• [Supplied text]:
***

Re: [PR] HBASE-29039 Optimize read performance for accumulated delete markers on the same row or cell [hbase]

via GitHub Wed, 22 Jan 2025 19:15:47 -0800


EungsopYoo commented on code in PR #6557:
URL: https://github.com/apache/hbase/pull/6557#discussion_r1926301945



##########
hbase-server/src/main/java/org/apache/hadoop/hbase/regionserver/querymatcher/NormalUserScanQueryMatcher.java:
##########
@@ -71,15 +84,42 @@ public MatchCode match(ExtendedCell cell) throws 
IOException {
       if (includeDeleteMarker) {
         this.deletes.add(cell);
       }
-      return MatchCode.SKIP;
+      // In some cases, optimization can not be done
+      if (!canOptimizeReadDeleteMarkers()) {
+        return MatchCode.SKIP;
+      }
     }
-    returnCode = checkDeleted(deletes, cell);
-    if (returnCode != null) {
+    // optimization when prevCell is Delete or DeleteFamilyVersion
+    if ((returnCode = checkDeletedEffectively(cell, prevCell)) != null) {
+      return returnCode;
+    }
+    if ((returnCode = checkDeleted(deletes, cell)) != null) {
       return returnCode;
     }
     return matchColumn(cell, timestamp, typeByte);
   }
 
+  // If prevCell is a delete marker and cell is a delete marked Put or delete 
marker,
+  // it means the cell is deleted effectively.
+  // And we can do SEEK_NEXT_COL.
+  private MatchCode checkDeletedEffectively(ExtendedCell cell, ExtendedCell 
prevCell) {
+    if (
+      prevCell != null && canOptimizeReadDeleteMarkers()

***

• [Dataset excerpt]:
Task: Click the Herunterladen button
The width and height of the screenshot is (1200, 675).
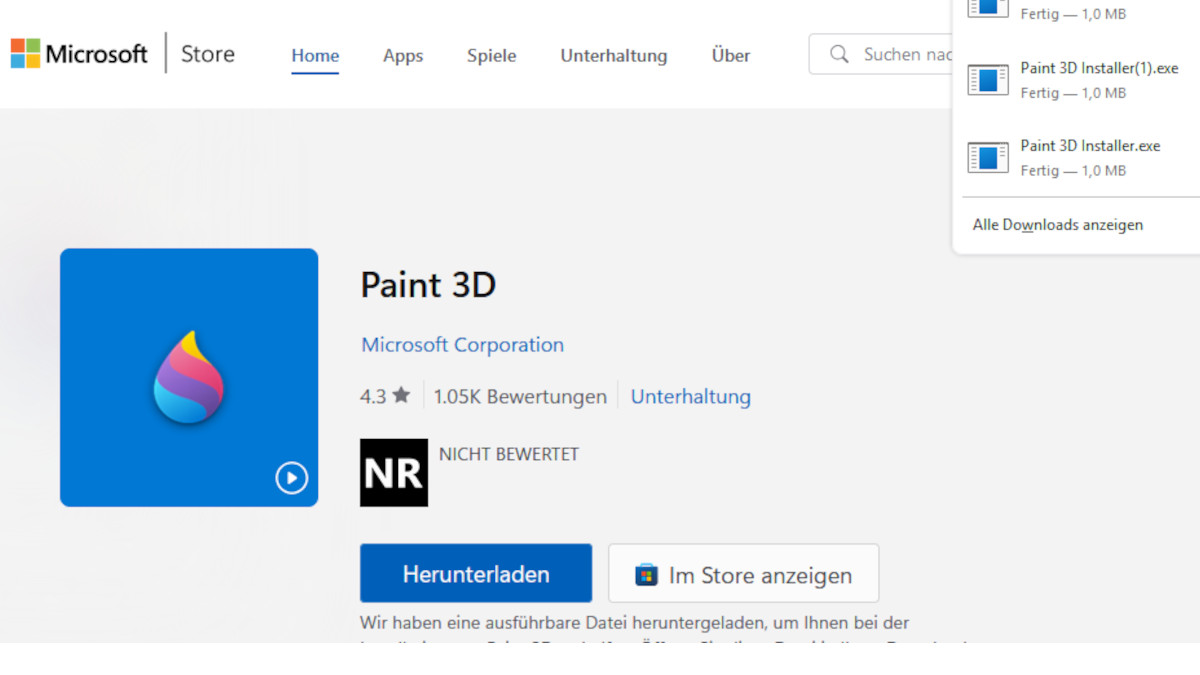Action: [x=475, y=573]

***

• [Short task]:
Transcribe the HBase pull request review comment above in full, character for character, without changing anything.

• [Task answer]:
Re: [PR] HBASE-29039 Optimize read performance for accumulated delete markers on the same row or cell [hbase]

via GitHub Wed, 22 Jan 2025 19:15:47 -0800


EungsopYoo commented on code in PR #6557:
URL: https://github.com/apache/hbase/pull/6557#discussion_r1926301945



##########
hbase-server/src/main/java/org/apache/hadoop/hbase/regionserver/querymatcher/NormalUserScanQueryMatcher.java:
##########
@@ -71,15 +84,42 @@ public MatchCode match(ExtendedCell cell) throws 
IOException {
       if (includeDeleteMarker) {
         this.deletes.add(cell);
       }
-      return MatchCode.SKIP;
+      // In some cases, optimization can not be done
+      if (!canOptimizeReadDeleteMarkers()) {
+        return MatchCode.SKIP;
+      }
     }
-    returnCode = checkDeleted(deletes, cell);
-    if (returnCode != null) {
+    // optimization when prevCell is Delete or DeleteFamilyVersion
+    if ((returnCode = checkDeletedEffectively(cell, prevCell)) != null) {
+      return returnCode;
+    }
+    if ((returnCode = checkDeleted(deletes, cell)) != null) {
       return returnCode;
     }
     return matchColumn(cell, timestamp, typeByte);
   }
 
+  // If prevCell is a delete marker and cell is a delete marked Put or delete 
marker,
+  // it means the cell is deleted effectively.
+  // And we can do SEEK_NEXT_COL.
+  private MatchCode checkDeletedEffectively(ExtendedCell cell, ExtendedCell 
prevCell) {
+    if (
+      prevCell != null && canOptimizeReadDeleteMarkers()